Une fois qu’on a bien en tête cet angle « à la SCOOBY-DOO », on est totalement raccord avec le thème de notre article : MASSACRE A LA TRONÇONNEUSE confronte les hippies aux rednecks. Soit deux générations d’américains aux valeurs opposées. La première est censée remplacer la seconde, laquelle semble décidée à ne pas se laisser faire et à se venger dans les grandes lignes. Ainsi le film s’impose telle une métaphore sur l’élimination d’une idéologie nouvelle par celle d’avant, archaïque et toujours profondément ancrée dans le terreau le plus profond de la nation humaine. Tout simplement l’élimination de l’idéologie hippie par l’Amérique traditionnelle et réactionnaire…
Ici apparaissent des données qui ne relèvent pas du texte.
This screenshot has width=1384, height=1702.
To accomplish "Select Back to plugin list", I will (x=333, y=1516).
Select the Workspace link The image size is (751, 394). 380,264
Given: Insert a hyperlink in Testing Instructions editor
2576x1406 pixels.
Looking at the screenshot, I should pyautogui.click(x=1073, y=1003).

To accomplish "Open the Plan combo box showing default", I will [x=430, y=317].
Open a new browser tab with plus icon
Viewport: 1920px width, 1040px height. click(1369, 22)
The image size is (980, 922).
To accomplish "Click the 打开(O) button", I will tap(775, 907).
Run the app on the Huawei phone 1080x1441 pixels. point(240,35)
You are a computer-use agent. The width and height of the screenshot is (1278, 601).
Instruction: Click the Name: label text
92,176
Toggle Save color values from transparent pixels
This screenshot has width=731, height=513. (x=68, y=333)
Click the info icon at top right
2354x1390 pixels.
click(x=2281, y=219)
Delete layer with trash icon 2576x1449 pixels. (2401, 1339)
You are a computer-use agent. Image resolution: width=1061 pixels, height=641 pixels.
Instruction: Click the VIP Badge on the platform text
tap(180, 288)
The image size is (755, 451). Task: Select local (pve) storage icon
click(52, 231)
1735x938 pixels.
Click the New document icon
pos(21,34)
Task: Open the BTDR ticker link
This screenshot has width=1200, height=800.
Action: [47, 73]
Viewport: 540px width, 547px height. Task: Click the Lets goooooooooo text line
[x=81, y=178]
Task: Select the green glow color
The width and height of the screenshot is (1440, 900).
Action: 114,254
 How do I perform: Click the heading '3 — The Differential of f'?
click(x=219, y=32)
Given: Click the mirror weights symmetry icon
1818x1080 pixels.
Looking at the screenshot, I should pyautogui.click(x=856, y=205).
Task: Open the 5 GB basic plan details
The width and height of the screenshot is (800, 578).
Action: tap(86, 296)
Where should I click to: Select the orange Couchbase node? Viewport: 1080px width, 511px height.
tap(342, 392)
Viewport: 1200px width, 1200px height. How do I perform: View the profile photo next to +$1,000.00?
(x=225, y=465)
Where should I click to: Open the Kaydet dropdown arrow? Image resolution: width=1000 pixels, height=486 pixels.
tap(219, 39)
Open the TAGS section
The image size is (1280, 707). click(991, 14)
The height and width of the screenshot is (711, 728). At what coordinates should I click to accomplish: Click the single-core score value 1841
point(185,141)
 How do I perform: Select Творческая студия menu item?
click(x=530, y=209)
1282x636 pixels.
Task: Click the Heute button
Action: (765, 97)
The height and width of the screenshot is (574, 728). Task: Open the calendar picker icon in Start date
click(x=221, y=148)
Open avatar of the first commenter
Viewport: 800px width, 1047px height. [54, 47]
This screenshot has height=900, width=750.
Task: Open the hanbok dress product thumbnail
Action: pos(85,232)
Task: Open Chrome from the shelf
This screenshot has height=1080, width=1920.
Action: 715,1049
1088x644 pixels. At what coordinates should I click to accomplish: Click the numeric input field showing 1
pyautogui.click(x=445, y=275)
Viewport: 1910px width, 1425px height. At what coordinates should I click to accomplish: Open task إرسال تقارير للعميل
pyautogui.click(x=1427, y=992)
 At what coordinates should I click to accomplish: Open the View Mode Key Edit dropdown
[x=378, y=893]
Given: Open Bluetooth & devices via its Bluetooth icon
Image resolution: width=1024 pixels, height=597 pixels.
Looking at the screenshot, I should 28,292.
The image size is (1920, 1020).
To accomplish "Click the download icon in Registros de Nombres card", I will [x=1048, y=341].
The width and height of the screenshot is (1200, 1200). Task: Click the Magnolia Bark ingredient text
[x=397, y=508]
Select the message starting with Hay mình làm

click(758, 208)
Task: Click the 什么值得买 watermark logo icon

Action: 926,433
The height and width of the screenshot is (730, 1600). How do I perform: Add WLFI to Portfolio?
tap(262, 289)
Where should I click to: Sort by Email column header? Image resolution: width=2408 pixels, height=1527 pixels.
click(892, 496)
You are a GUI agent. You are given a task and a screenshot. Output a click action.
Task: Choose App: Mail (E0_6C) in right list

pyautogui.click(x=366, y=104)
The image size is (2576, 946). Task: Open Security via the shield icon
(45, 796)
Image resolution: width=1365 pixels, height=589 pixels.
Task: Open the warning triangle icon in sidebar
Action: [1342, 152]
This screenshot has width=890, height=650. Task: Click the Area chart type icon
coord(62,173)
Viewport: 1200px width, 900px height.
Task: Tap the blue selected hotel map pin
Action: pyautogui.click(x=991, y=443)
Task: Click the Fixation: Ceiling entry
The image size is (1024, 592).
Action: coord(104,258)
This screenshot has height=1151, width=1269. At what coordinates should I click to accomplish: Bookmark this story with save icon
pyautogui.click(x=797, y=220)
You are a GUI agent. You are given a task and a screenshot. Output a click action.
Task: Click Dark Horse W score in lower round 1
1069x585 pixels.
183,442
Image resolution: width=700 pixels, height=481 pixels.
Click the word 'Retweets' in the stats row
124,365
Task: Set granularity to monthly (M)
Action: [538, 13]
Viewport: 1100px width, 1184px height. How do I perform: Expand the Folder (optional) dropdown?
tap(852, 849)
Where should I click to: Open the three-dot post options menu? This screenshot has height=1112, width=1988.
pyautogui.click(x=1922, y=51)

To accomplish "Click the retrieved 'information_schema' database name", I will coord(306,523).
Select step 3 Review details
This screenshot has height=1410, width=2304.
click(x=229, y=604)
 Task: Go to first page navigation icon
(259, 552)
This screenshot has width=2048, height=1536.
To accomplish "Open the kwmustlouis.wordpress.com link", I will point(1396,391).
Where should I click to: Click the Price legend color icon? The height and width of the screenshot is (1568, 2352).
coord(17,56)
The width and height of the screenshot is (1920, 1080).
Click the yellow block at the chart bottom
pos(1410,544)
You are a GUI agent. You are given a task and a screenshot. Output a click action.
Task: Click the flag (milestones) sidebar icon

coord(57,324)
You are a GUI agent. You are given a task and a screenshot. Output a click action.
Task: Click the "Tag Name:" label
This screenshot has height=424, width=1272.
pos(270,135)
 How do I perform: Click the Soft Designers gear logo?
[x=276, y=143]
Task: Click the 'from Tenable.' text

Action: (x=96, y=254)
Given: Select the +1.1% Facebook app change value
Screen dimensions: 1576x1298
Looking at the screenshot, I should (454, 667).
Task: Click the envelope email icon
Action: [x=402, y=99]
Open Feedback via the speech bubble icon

L’originalité du film repose beaucoup sur le traitement du son, le réalisateur remplaçant dès qu’il le peut la musique de situation par les bruits de la diégèse, notamment celui de la tronçonneuse qui s’engouffre dans les oreilles du spectateur durant toute la durée du dénouement final. Pour le coup c’est bien cette bande-son-là que nous sommes obligés de choisir, le film ne comportant d’ailleurs pas de chanson, contrairement aux autres de la sélection.
7. APOCALYPSE NOW (1979)
Le pitch : 1969, en pleine guerre du Vietnam. Depuis Saigon, le capitaine Willard (Martin Sheen) reçoit la mission d’assassiner le colonel Kurtz (Marlon Brando), devenu fou. Ce dernier s’est retiré au Cambodge, au cœur des ténèbres de la jungle, d’où il mène une guerilla sanglante à la tête d’une armée de renégats de tous bords, fanatiques qui l’idôlatrent tel un dieu vivant.
Willard et ses quatre soldats embarquent alors sur une frégate afin de remonter le fleuve. Au fil de leur périple, ils découvrent un monde sauvage dans lequel l’humanité semble avoir totalement disparu…
Commencé en 1974 et achevé en 1979, APOCALYPSE NOW marque à la fois l’apogée et les limites du Nouvel Hollywood, voire son effondrement. Effectivement, jamais le cinema underground n’aura connu d’époque aussi faste, où l’on pouvait financer un film d’auteur dans des proportions aussi colossales. Mais, livré à lui-même, l’auteur, à savoir un Francis Ford Coppola tout aureolé de son immense succès après les PARRAIN 1 & 2 (Oscar du meilleur film pour les deux !) et CONVERSATION SECRETE (Palme d’or), doit assumer ses choix artistiques : Désirant tourner son film dans la jungle des Philippines, Coppola se retrouve rapidement coupé du monde et accumule les catastrophes (typhon, destruction et reconstruction de décors péplumesques, crise cardiaque d’un Martin Sheen défoncé en permanence, caprices d’un Brando refusant que l’on filme son obésité en pleine lumière et qui ne connait pas son texte, dépression nerveuse et tentatives de suicide pour le réalisateur, et un dictateur des Philippines qui prête ses hélicoptères à l’équipe du film mais qui les réquisitionne en plein tournage pour sa guerre civile. Etc.). Une odyssée de l’enfer, baignée dans la drogue, qui fait écho au film…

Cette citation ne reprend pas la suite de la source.